But something has been absent in all this talk about how unstable housing in any form affects families.
"The attention raised by the mortgage crisis and the foreclosure crisis really missed a lot of central aspects of housing that are likely to be important for children," says Rebekah Levine Coley, a professor in the Lynch School of Education at Boston College.
Notably, it's the quality of housing – the presence of peeling paint or cockroaches, broken appliances or damaged walls – that most strongly predicts a child's well-being and development.
Coley and colleagues from Tufts University identified this inresearch recently published in the journal Developmental Psychology. They looked at data on 2,400 low-income children in Boston, Chicago, and San Antonio, as part of a six-year longitudinal study that had been designed to track child development within poor families in the years after welfare reform. Over that time, 1999-2005, researchers (Coley was one of the original investigators) collected all kinds of data on the environments those families lived in, as well as the behavioral, emotional and cognitive development of the children.
In retrospect, that study amassed precisely the kind of data you'd need to understand how housing itself – not the social environment of a "family home" – might influence children. The study recorded whether a home was rented or owned, or rented through public housing or subsidies, how affordable it was relative to a family's income, how often families moved from house to house, and the quality of the property. Researchers looked for working refrigerators, holes in the wall, rodents, functioning heat and hot water, adequate light and fresh air – many of them signs of poor-quality housing outside of a family's control. All of the families were low-income, but some had considerably more run-down housing than others.
Controlling for other factors like a parent's employment status and income, Coley and her co-authors concluded that the poor quality of housing more strongly and consistently predicted a child's well-being than all of those other housing characteristics (including whether the home was considered "affordable" to the parents or not). Children in more derelict housing had lower average reading and math skills. They had more emotional and behavioral problems. And as families moved over time into worse housing, the children functioned less well, too.

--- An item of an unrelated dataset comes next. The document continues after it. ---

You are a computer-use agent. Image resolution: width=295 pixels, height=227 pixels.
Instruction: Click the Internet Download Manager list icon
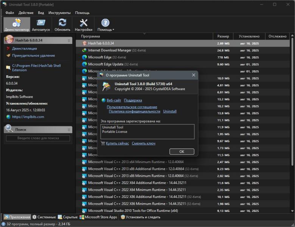pyautogui.click(x=84, y=50)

It's easy to suspect correlation here instead of causation, but the study is compelling with its long time frame and broad sample.
"One of the concerns is that parents who don’t have the skills or the resources or the energy to find and maintain an affordable or a high-quality home might also be parents who have some other characteristics," Coley says. "They might be more likely to be unemployed or have mental health problems, or poor parenting practices. But we tried to parse out what part of this is due to the housing itself versus what was due to all of these other characteristics happening in families."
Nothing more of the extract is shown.